The Sitemaps protocol allows a webmaster to inform search engines about URLs on a website that are available for crawling. A Sitemap is an XML file that lists the URLs for a site. It allows webmasters to include additional information about each URL: when it was last updated, how often it changes, and how important it is in relation to other URLs in the site. This allows search engines to crawl the site more intelligently. Sitemaps are a URL inclusion protocol and complement robots.txt, a URL exclusion protocol.
Sitemaps are particularly beneficial on websites where:
- some areas of the website are not available through the browsable interface, or
- webmasters use rich Ajax, Silverlight, or Flash content that is not normally processed by search engines.
Search Engine Indexing
Sitemaps supplement and do not replace the existing crawl-based mechanisms that search engines already use to discover URLs. Using this protocol does not guarantee that web pages will be included in search indexes, nor does it influence the way that pages are ranked in search results. Specific examples are provided below.
- Google – Webmaster Support on Sitemaps: “Google doesn’t guarantee that we’ll crawl or index all of your URLs. However, we use the data in your Sitemap to learn about your site’s structure, which will allow us to improve our crawler schedule and do a better job crawling your site in the future. In most cases, webmasters will benefit from Sitemap submission, and in no case will you be penalized for it.”
- Bing – Bing uses the standard sitemaps.org protocol and is very similar to the one mentioned below.

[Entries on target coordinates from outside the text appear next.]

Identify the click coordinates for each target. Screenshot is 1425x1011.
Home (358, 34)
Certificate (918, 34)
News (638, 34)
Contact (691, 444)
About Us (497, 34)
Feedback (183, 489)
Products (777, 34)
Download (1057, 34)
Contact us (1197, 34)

- Yahoo – After the search deal commenced between yahoo and bing, yahoo site explorer has merged with bing webmaster tools.
Google introduced Google Sitemaps so web developers can publish lists of links from across their sites. The basic premise is that some sites have a large number of dynamic pages that are only available through the use of forms and user entries. The Sitemap files contains URLs to these pages so that web crawlers can find them. Bing, Google, Yahoo and Ask now jointly support the Sitemaps protocol.

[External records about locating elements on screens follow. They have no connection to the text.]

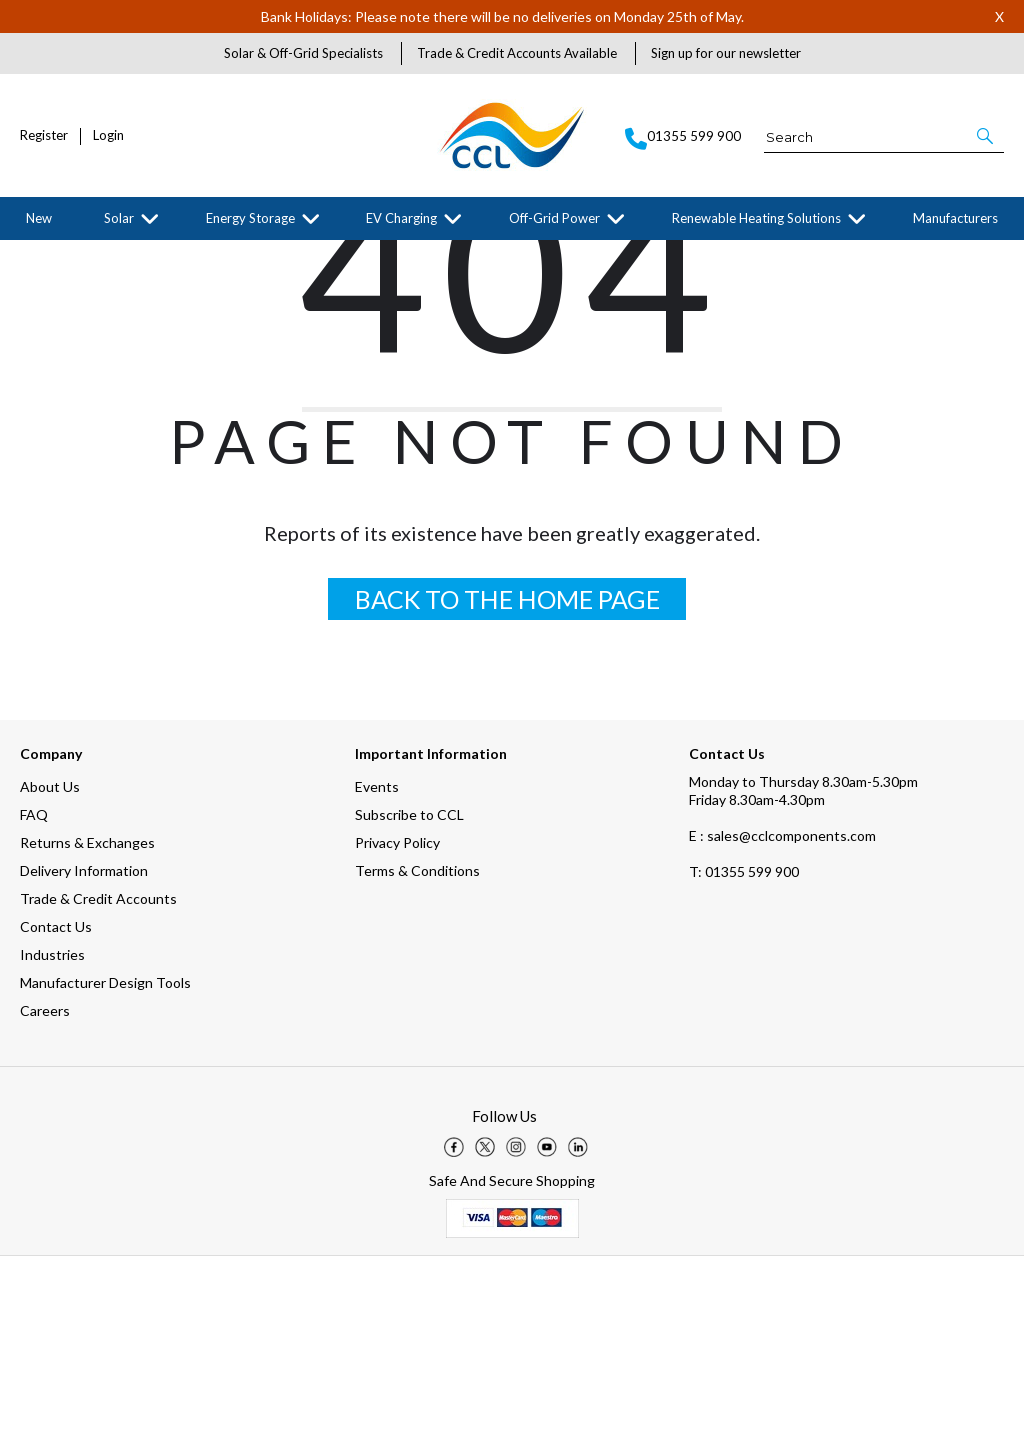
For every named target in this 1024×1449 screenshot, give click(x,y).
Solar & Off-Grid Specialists (303, 53)
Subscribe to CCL (409, 1007)
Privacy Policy (397, 1035)
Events (377, 979)
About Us (50, 979)
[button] (986, 136)
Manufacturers (955, 218)
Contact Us (56, 1119)
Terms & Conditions (417, 1063)
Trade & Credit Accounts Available (517, 53)
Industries (52, 1147)
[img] (454, 1340)
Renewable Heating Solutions (756, 218)
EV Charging (401, 218)
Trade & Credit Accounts (98, 1091)
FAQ (34, 1007)
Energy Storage (250, 218)
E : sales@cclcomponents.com (782, 1028)
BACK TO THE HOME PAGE (507, 792)
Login (108, 135)
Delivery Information (84, 1063)
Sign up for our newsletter (726, 53)
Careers (45, 1203)
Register (44, 135)
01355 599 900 (744, 1064)
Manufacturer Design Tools (105, 1175)
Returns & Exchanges (87, 1035)
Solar (119, 218)
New (39, 218)
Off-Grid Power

Since Bing, Yahoo, Ask, and Google use the same protocol, having a Sitemap lets the four biggest search engines have the updated page information. Sitemaps do not guarantee all links will be crawled, and being crawled does not guarantee indexing. However, a Sitemap is still the best insurance for getting a search engine to learn about your entire site. Google Webmaster Tools allow a website owner to upload a sitemap that Google will crawl, or he can accomplish the same thing with the robots.txt file.
XML Sitemaps have replaced the older method of “submitting to search engines” by filling out a form on the search engine’s submission page. Now web developers submit a Sitemap directly, or wait for search engines to find it.
XML (Extensible Markup Language) is much more precise than HTML coding. Errors are not tolerated, and so syntax must be exact. It is advised to use an XML syntax validator such as the free one found at: www.validator.w3.org
There are automated XML site map generators available (both as software and web applications) for more complex sites.
More information defining the field operations and other Sitemap options are defined at www.sitemaps.org (Sitemaps.org: Google, Inc., Yahoo, Inc., and Microsoft Corporation).